Sergent.jpgJean-Pierre Sergent, Installation murale sur Plexiglas au Montreux Art Gallery, Montreux,5-9 novembre 2014.

 

 

 

S’élevant contre la notion de chef d’œuvre Jean-Pierre Sergent ne brade pas pour autant la peinture et ne néglige pas ce qui  - hélas - désormais passe en second : le beau. Sous prétexte qu’il est affaire de goût, cette notion au fondement de l’esthétique serait désormais vide de sens. Voire… L’artiste le prouve.
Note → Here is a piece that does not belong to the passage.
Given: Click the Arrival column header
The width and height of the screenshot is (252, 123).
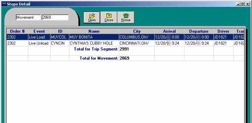Looking at the screenshot, I should [x=169, y=31].
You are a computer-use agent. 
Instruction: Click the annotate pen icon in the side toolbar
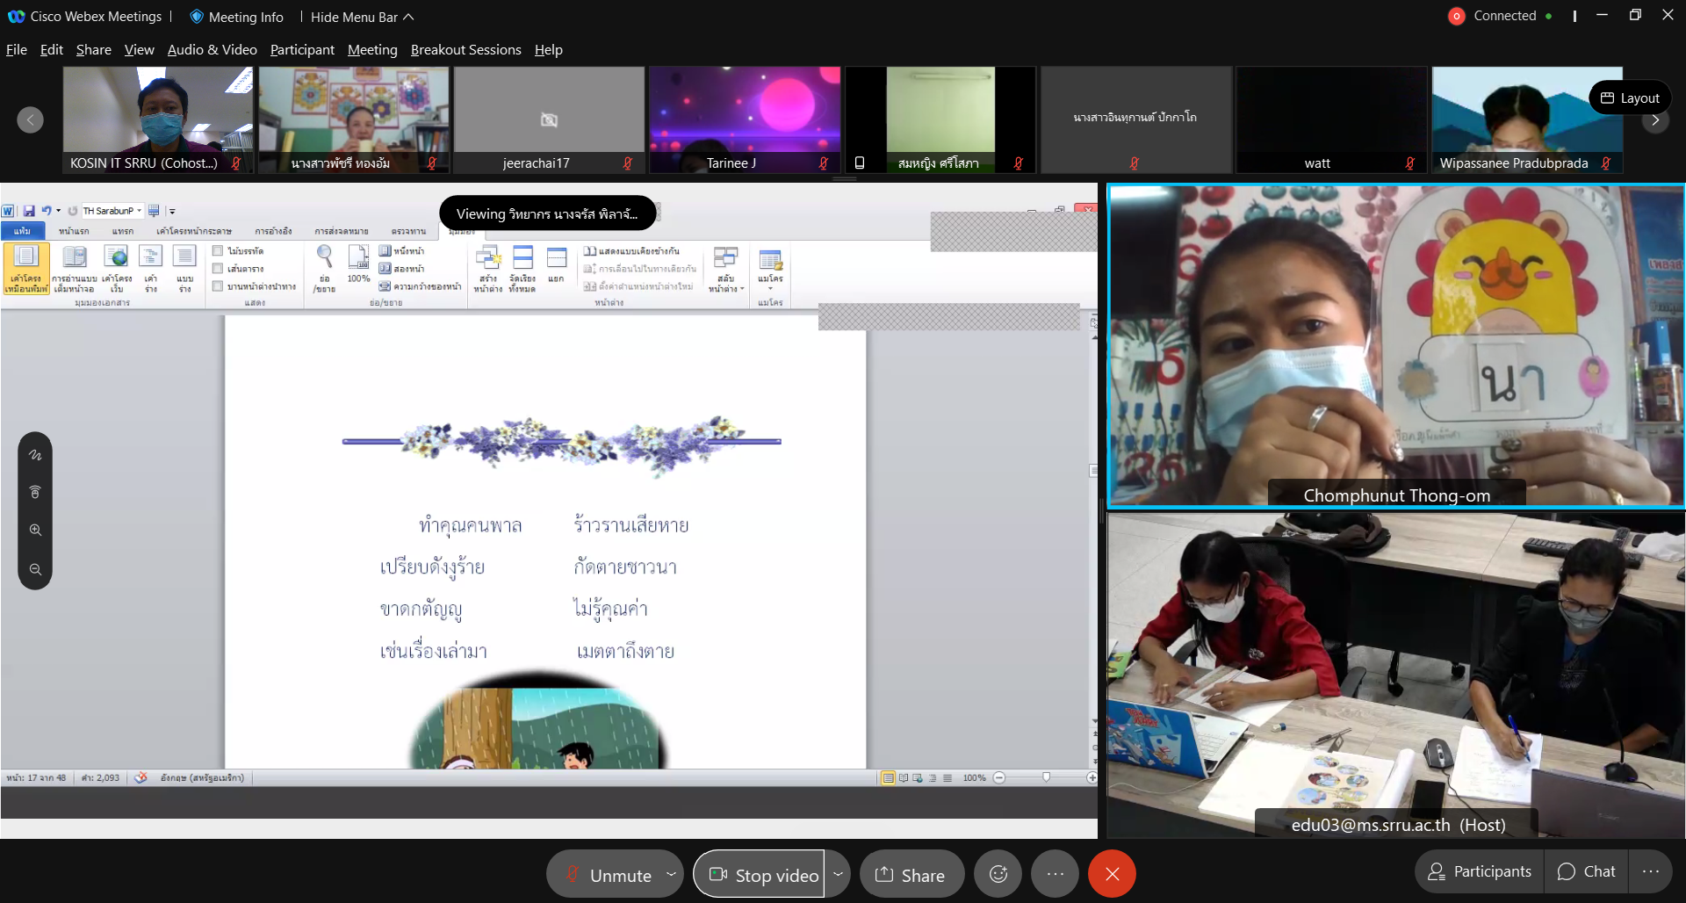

La beauté trouve comme parfait synonyme dans le travail du créateur le terme d’énergie.  Celle-ci devient à la fois l’élan et la résultante du dessin et de la peinture capables de la cristalliser moins pour l’arrêter que pour la faire jaillir plus fortement. Ainsi à l’attirance « rationnelle » que provoque une ressemblance se superpose un attrait irrationnel. L’œuvre en conséquence précipite dans un inconnu par retour à des fondements qu’on qualifiera de rupestre ou de brut mais tout autant de pictural et de littéraire.

 

Sergent 2.jpgChez Jean-Pierre Sergent le sombre appelle la clarté et la mort la vie comme le souligne un de ses textes fondateurs de son esthétique. Le peintre franco-américain l’écrivit pour l’exposition « Nomads Territories » à la  DFN gallery de New York (2000). Il y scande de manière nominale  ce qui est à la base de ses métamorphoses : « La couleur, l'esprit, le réel / La transformation, l'assimilation / Le pouvoir, le rêve, la bravoure / L'interconnexion Nature-Homme-Culture-Univers / La force, la tendresse, la poésie / La violence de la vie / L'identité / Les étoiles, les nuages / Les cercles, l'innocence / La non-appartenance aux lois surnuméraires / La plénitude, la liberté, la couleur / L'offrande / Le mot sans le verbe / La chose, l'animal, l'arbre, le tonnerre / La Femme, la rivière, les cailloux / Le feu, l'ombre, le sang / La matrice, l'Univers ». A la chair voyance se substitue une claire voyance. Elle dirige vers la solarité en dépit des menaces que l’époque contemporaine fait passer sur l’individu.

 

Jean-Paul Gavard-Perret

 

 

 

 

 

21:05 Publié dans Images, Vaud | Lien permanent | Commentaires (0)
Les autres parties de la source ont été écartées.